For the Airport 77s, music is about attitude — and altitude. Grounded in the timeless tenets of power pop, the Maryland trio assembles a sturdy airframe of killer hooks, catchy beats and sneaky Zevonesque wordplay, then applies enough energy to take flight. If you find yourself dancing, well, that’s the entire point.
Based in Silver Spring, Maryland, bassist Chuck Dolan, drummer John Kelly, and guitarist Andy Sullivan came together over a shared love of obscure 1970s nuggets like “Back of My Hand (I’ve Got Your Number)” by the Jags and “Nuclear Boy” by 20/20. Over the subsequent five years, they forged their sound in bars, VFW’s, front porches and Fourth of July floats across the Washington region.
Along the way, they have jammed with heroes like the King of Power Pop, Paul Collins, won the occasional battle of the bands, and developed a repertoire of more than 100 songs. The steady work and long nights taught them some important lessons: “If we’re going to play original material, it’s got to be good enough to follow ‘Jessie’s Girl’ in the set,” says Andy.
Grounded by the pandemic, the Airport 77s used their layover to book studio time at Arlington’s legendary Inner Ear Studio, where they knocked out eight songs in two days in October with engineer Don Zientara at the board.
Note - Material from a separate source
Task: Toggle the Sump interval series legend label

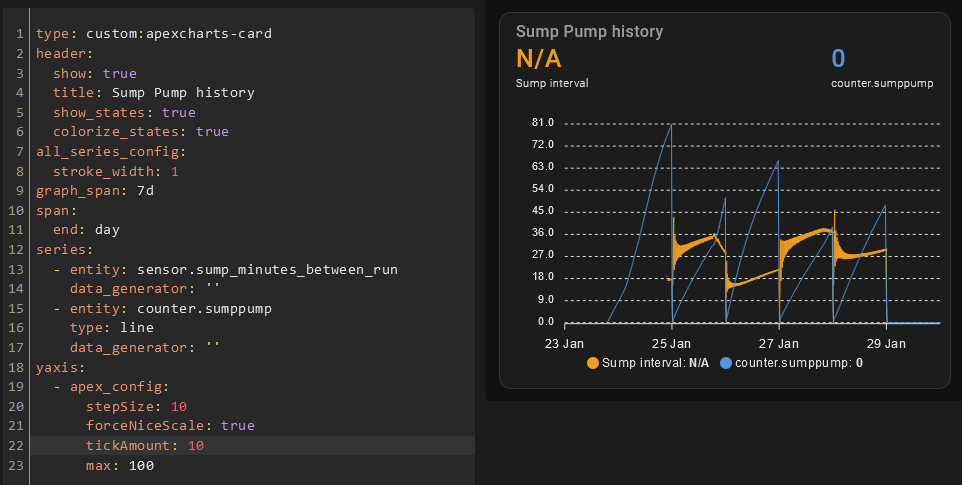Action: point(655,362)
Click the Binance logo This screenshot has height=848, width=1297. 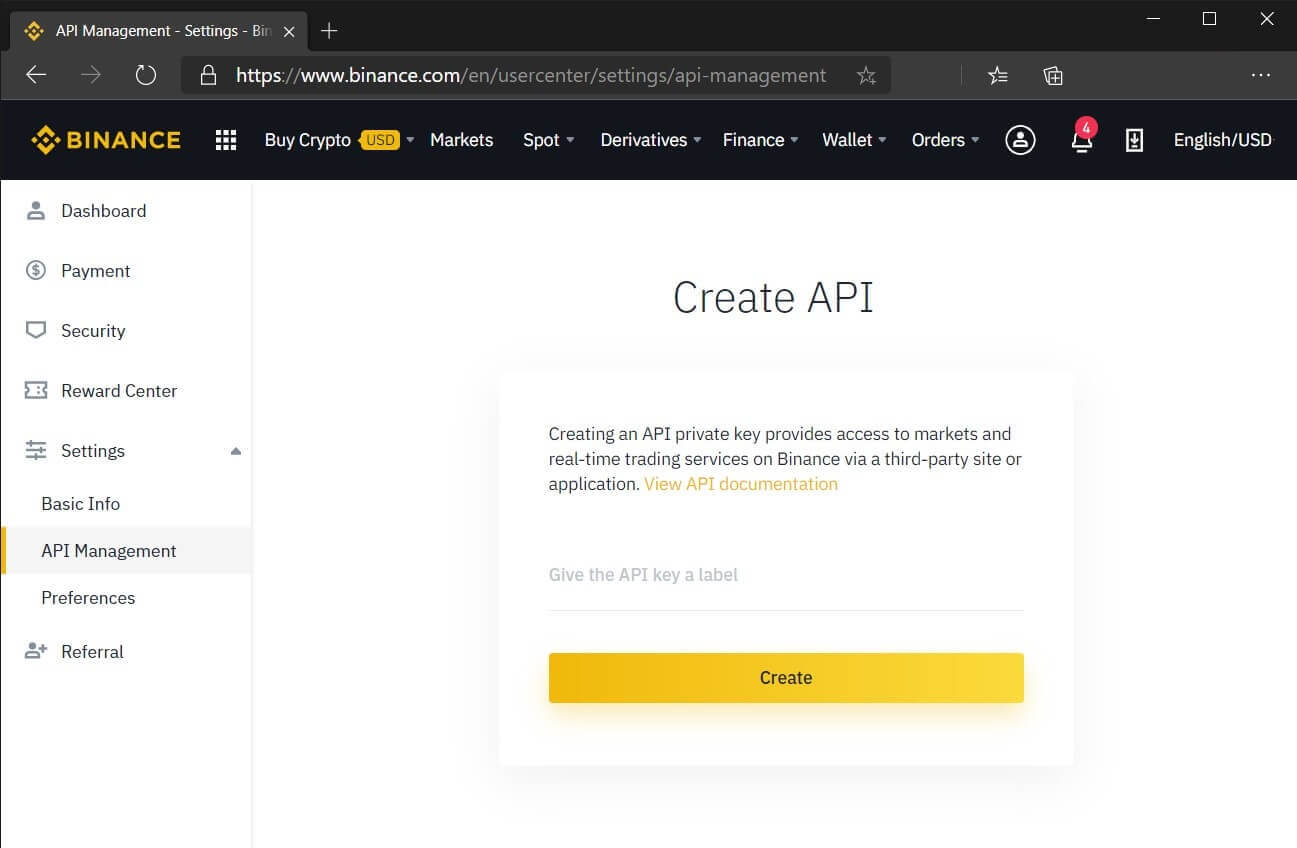tap(104, 139)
The band’s self-produced debut release is called “Rotation” — the act of pulling back the yoke to lift the aircraft’s nose off the runway.
No, the Airport 77s are not airline pilots, but they do want to take you somewhere: to that magical place where tight harmonies, chunky guitars and a relentless beat can make the world right, if only for three minutes at a time.
“Rotation,” released Jan. 1, 2021, is available on all the usual streaming platforms, including theairport77s.bandcamp.com/releases. For more information, email firstname.lastname@example.org. Also check out:
A closer look at “Rotation”:
“Christine’s Coming Over” details the frantic, pre-date preparations of a slob who realizes he should wash the dishes and take down his Zeppelin poster if he wants to get lucky.
“(When You’re Kissing on Me Do You Think Of) James McAvoy” is sung by a protagonist who worries his paramour would profess her love for all sorts of distasteful things (including Coldplay) if a certain Scottish actor took her out for dinner.
“Shannon Speaks” takes a turn for the surreal as Chuck tells the story of a mysterious, unconscious visitor who might provide the skeleton key to the modern era — a “Quinn the Eskimo” for the post-truth age.
“Wild Love” recalls Cheap Trick in their arena-thumping heyday, complete with tongue-waggling guitar heroics.
The chiming “All the Way” charts a relationship that starts on the second day of summer with a hopeful infatuation and ends…well, you decide. Imagine the Raspberries meets 38 Special.
“Girl of My Dreams” is a cover of the classic tune released in 1979 by Bram Tchaikovsky. Eleven years ago, John traveled to Brighton, England, to interview Ronnie Thomas, the man who wrote this power pop gem.
“Bad Mom!” details the anxieties of modern parenthood, from frenemies in the school pickup lane to side-eye on the sidelines of the soccer field. It’s a “Harper Valley PTA” for 2021 — with a surprisingly tasteful bass solo.
The record closes out with “Make it Happen”, a secular gospel number of sorts in which Andy vows to ascend to Rock Valhalla and then uses his guitar as a rocket to get there. He’s not traveling alone: “I’m gonna make it happen soon – make it happen with you,” he promises.